Pero antes de que el joven Wight terminara la frase, su madre, cual niña juguetona, fue a perderse entre la multitud de invitados que inundaban el jardín.

Tal vez decir eso es exagerar demasiado.

No éramos ni cien asistentes y el lugar ocupaba más de lo que hace la casa Wight al completo. El mayordomo se había marchado y ahora parecía estar en todas partes. Un segundo junto a los invitados y otro más al lado de la puerta, repartiendo órdenes. Entre eso y los artilugios distribuidos en pequeños pedestales, hacían parecer que nuestro número era mucho mayor.

Curiosos mecanismos, algunos en imitación de lo que podrían haber sido relojes, inundaban el ambiente con una bruma cálida. Una decena de ellos, incluso, después de accionar manivelas, botones y otro sinfín de procedimientos ostentosos, así como de surtirlos del carbón necesario, desprendían luces exquisitas, sonidos musicales o funcionaban como despachadores de bocadillos apetitosos, aunque no tuve la oportunidad de probar ninguno.

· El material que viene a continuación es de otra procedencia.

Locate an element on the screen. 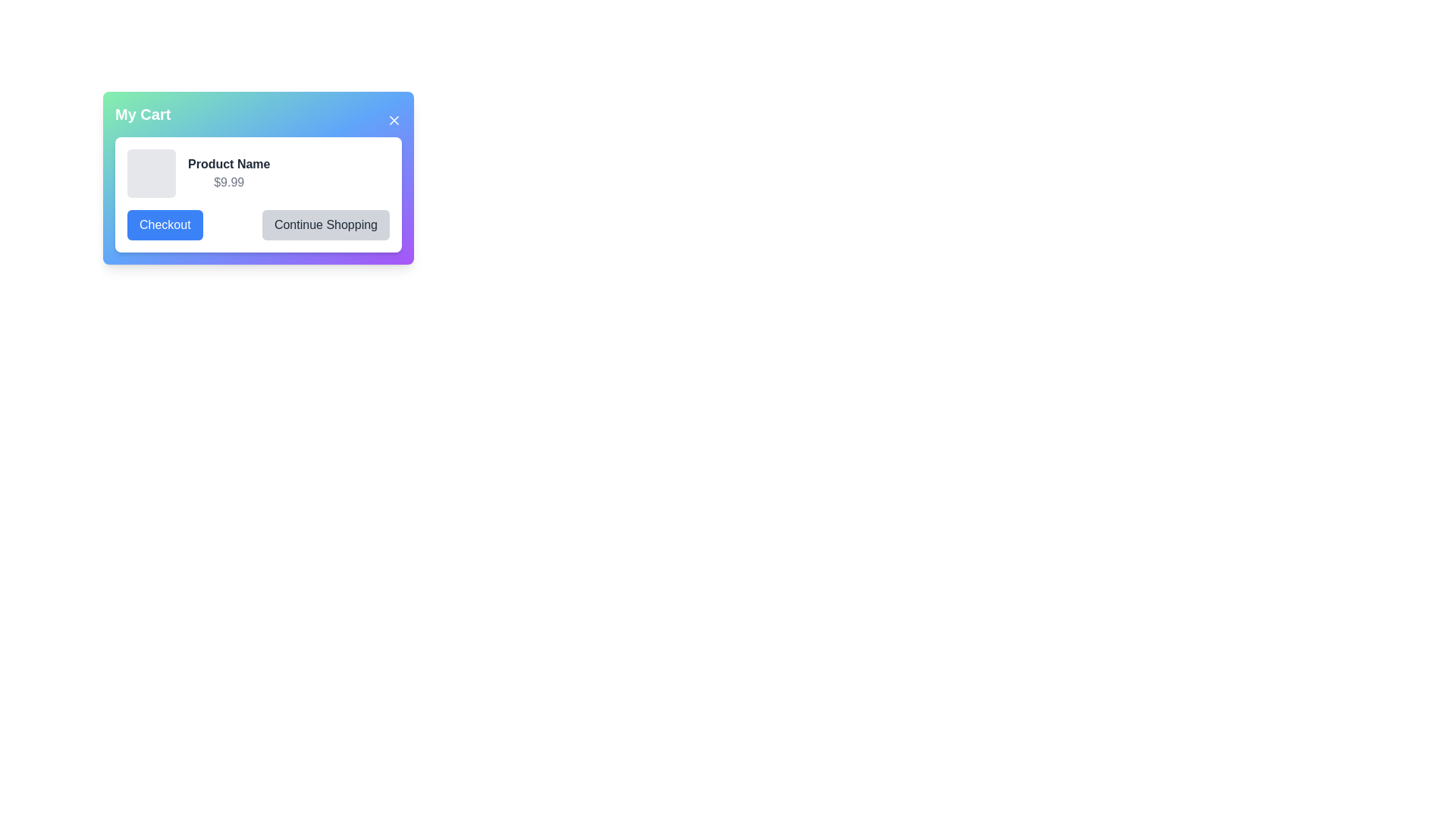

El joven Wight y yo contemplábamos todo sin poder dar crédito a los inventos ingeniosos que ahí se exhibían. Y fue así, absortos en el panorama que nos rodeaba, que percibí aquel aroma dulzón y embriagante por primera vez.

—¿Disfrutan la velada? —preguntó una voz a nuestras espaldas.

Al principio me fue imposible determinar nada sobre su dueño; pero cuando dimos vuelta, ella estaba ahí, frente a nosotros, con una sonrisa resplandeciente y la belleza de lo que podría haber sido un ángel.